* _YOUR GOAL_: Please rewrite the entries below, replacing every "Viewport" with "Screen size" and leaving everything else unchanged.

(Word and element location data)
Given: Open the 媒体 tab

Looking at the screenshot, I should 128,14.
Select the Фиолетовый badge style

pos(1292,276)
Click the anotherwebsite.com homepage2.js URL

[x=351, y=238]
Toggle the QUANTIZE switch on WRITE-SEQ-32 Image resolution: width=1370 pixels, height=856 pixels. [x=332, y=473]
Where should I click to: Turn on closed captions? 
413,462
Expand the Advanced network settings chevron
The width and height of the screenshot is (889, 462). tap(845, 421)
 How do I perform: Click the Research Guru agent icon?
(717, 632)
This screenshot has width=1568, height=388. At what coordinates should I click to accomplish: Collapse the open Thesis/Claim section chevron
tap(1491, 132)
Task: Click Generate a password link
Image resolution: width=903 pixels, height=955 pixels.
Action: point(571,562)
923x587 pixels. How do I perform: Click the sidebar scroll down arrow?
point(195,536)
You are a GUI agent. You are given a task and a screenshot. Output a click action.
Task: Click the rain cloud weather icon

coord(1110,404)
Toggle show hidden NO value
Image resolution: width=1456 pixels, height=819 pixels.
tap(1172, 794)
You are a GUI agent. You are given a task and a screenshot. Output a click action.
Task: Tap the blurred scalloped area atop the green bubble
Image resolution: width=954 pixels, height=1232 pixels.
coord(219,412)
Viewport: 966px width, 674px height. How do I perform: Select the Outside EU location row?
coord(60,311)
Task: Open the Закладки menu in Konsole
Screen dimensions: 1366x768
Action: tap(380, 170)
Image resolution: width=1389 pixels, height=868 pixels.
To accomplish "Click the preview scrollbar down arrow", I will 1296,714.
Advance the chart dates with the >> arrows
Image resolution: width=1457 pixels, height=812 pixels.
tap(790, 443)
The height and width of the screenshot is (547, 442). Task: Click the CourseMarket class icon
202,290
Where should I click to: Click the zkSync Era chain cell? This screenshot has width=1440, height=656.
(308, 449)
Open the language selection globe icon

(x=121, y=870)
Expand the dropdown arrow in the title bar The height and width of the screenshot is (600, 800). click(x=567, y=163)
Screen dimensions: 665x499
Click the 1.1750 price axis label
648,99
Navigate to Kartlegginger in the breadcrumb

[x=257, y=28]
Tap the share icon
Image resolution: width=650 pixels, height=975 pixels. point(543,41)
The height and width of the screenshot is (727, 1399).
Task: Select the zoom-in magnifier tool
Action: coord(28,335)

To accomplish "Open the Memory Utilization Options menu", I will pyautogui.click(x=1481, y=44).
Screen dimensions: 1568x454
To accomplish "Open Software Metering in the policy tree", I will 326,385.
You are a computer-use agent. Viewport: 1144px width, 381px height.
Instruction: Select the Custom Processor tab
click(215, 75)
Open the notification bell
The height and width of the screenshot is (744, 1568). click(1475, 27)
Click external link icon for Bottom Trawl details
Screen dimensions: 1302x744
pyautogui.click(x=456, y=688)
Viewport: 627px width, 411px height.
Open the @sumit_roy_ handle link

* _EXERCISE RESULT_:
Given: Open the 媒体 tab

Looking at the screenshot, I should 128,14.
Select the Фиолетовый badge style

pos(1292,276)
Click the anotherwebsite.com homepage2.js URL

[x=351, y=238]
Toggle the QUANTIZE switch on WRITE-SEQ-32 Image resolution: width=1370 pixels, height=856 pixels. [x=332, y=473]
Where should I click to: Turn on closed captions? 
413,462
Expand the Advanced network settings chevron
The width and height of the screenshot is (889, 462). tap(845, 421)
 How do I perform: Click the Research Guru agent icon?
(717, 632)
This screenshot has width=1568, height=388. At what coordinates should I click to accomplish: Collapse the open Thesis/Claim section chevron
tap(1491, 132)
Task: Click Generate a password link
Image resolution: width=903 pixels, height=955 pixels.
Action: point(571,562)
923x587 pixels. How do I perform: Click the sidebar scroll down arrow?
point(195,536)
You are a GUI agent. You are given a task and a screenshot. Output a click action.
Task: Click the rain cloud weather icon

coord(1110,404)
Toggle show hidden NO value
Image resolution: width=1456 pixels, height=819 pixels.
tap(1172, 794)
You are a GUI agent. You are given a task and a screenshot. Output a click action.
Task: Tap the blurred scalloped area atop the green bubble
Image resolution: width=954 pixels, height=1232 pixels.
coord(219,412)
Screen size: 966px width, 674px height. How do I perform: Select the Outside EU location row?
coord(60,311)
Task: Open the Закладки menu in Konsole
Screen dimensions: 1366x768
Action: tap(380, 170)
Image resolution: width=1389 pixels, height=868 pixels.
To accomplish "Click the preview scrollbar down arrow", I will 1296,714.
Advance the chart dates with the >> arrows
Image resolution: width=1457 pixels, height=812 pixels.
tap(790, 443)
The height and width of the screenshot is (547, 442). Task: Click the CourseMarket class icon
202,290
Where should I click to: Click the zkSync Era chain cell? This screenshot has width=1440, height=656.
(308, 449)
Open the language selection globe icon

(x=121, y=870)
Expand the dropdown arrow in the title bar The height and width of the screenshot is (600, 800). click(x=567, y=163)
Screen dimensions: 665x499
Click the 1.1750 price axis label
648,99
Navigate to Kartlegginger in the breadcrumb

[x=257, y=28]
Tap the share icon
Image resolution: width=650 pixels, height=975 pixels. point(543,41)
The height and width of the screenshot is (727, 1399).
Task: Select the zoom-in magnifier tool
Action: coord(28,335)

To accomplish "Open the Memory Utilization Options menu", I will pyautogui.click(x=1481, y=44).
Screen dimensions: 1568x454
To accomplish "Open Software Metering in the policy tree", I will 326,385.
You are a computer-use agent. Screen size: 1144px width, 381px height.
Instruction: Select the Custom Processor tab
click(215, 75)
Open the notification bell
The height and width of the screenshot is (744, 1568). click(1475, 27)
Click external link icon for Bottom Trawl details
Screen dimensions: 1302x744
pyautogui.click(x=456, y=688)
Screen size: 627px width, 411px height.
Open the @sumit_roy_ handle link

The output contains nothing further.